Jackson demonstrated empathy for the predicament of those suffering the brunt of racially-biased laws. But he also tried to justify the "whites-only" crowd. "While the prosegregation emotion may seem to us less rational than antisegregation emotion, we can hardly deny the existence of sincerity and passion of those who think that their blood, birth, and lineage are something worthy of protection by separatism."
Thirteen years prior to writing that, Jackson had his first major confrontation with race when he was Attorney General of the United States. On February 12, 1941, Jackson issued an order desegregating the whites-only District of Columbia Bar Association library housed in the Federal District Court Building in Washington, D.C. Pursuant to Section 60 of Title 18 of the United States Code, Jackson ordered that "such space and facilities shall be available to all members of the bar in good standing without discrimination on account of race, color, religion, or sex."
While Jackson was far behind the desegregation activists, he was ahead of the federal curve.

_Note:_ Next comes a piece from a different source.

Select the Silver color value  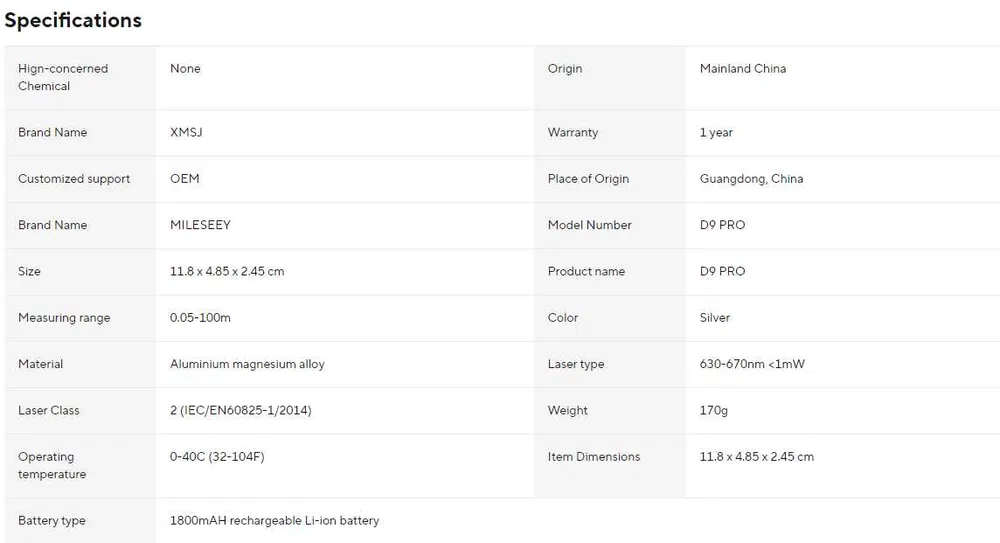click(715, 318)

His executive branch action to desegregate the District Court library is six months after activist Asa Randolph met with President Roosevelt to urge him to desegregate the armed forces and use the federal government to provide equal employment opportunities for blacks. But Jackson beat Roosevelt's Executive Order 8802 by four months.
Jackson had this opportunity to be the highest federal law enforcement official to throw the brakes on racist practices because in 1938, black lawyer Huver I. Brown filed a lawsuit against the U.S. Attorney General to open up the Library. Huver I. Brown argued the exclusionary policy violated his civil rights.
According to Prof. John Q. Barrett of the St. John's University School of Law, Department of Justice attorneys successfully had Huver I. Brown's lawsuit dismissed. But Brown sought an appeal, and Department of Justice lawyers wanted to negotiate with the Bar Association. Despite this background, in early 1941, the Bar Association voted to continue its exclusionary policies.
Prof. Barrett wrote: "Jackson, exercising his statutory power as the 'landlord' of the federal courthouse, decided to end the exclusion. On February 12, 1941 (the 132nd anniversary, of course, of Abraham Lincoln's birth), Attorney General Jackson announced that the Department of Justice would no longer defend the Brown lawsuit."
It might be easy to ascribe anti-racist sentiment to Jackson for his forward-thinking moves to desegregate the D.C. Bar Association Library. On closer inspection, this move could be interpreted as part of Jackson's long-running war with the American Bar Association and its affiliates.
Jackson's actions as the highest prosecutor and law enforcement officer in the land sting of rebuke to an organization that he actively loathed for years. After the witnessing the backward conservatism of the September 1936 ABA annual convention, Jackson, then the Solicitor General, participated in the founding of the National Lawyers Guild.
New York City lawyer Morris Ernst wrote Jackson seeking his support, inviting him to a planning dinner at Manhattan's City Club, 55 West 44th Street on Tuesday, December 1, 1936 at 7 P.M.
Ernst, who co-founded both Greenbaum, Wolff & Ernst and the American Civil Liberties Union, wrote Jackson on November 12, 1936: "At the recent Boston convention, more than ever before, the American Bar Association manifested a stubborn partisanship to die-hard reaction, a uniform opposition and even
hostility to every resolution and suggestion of a forward looking and progressive character, from whatever source proposed."
Ernst recognized "[t]he need for obvious and urgent action ... for a national association of American lawyers which shall be a truly progressive force in the life of the nation." He had recently addressed 400 lawyers in New York and was now advancing to Jackson the same concept he put forth then: the American Lawyers Guild.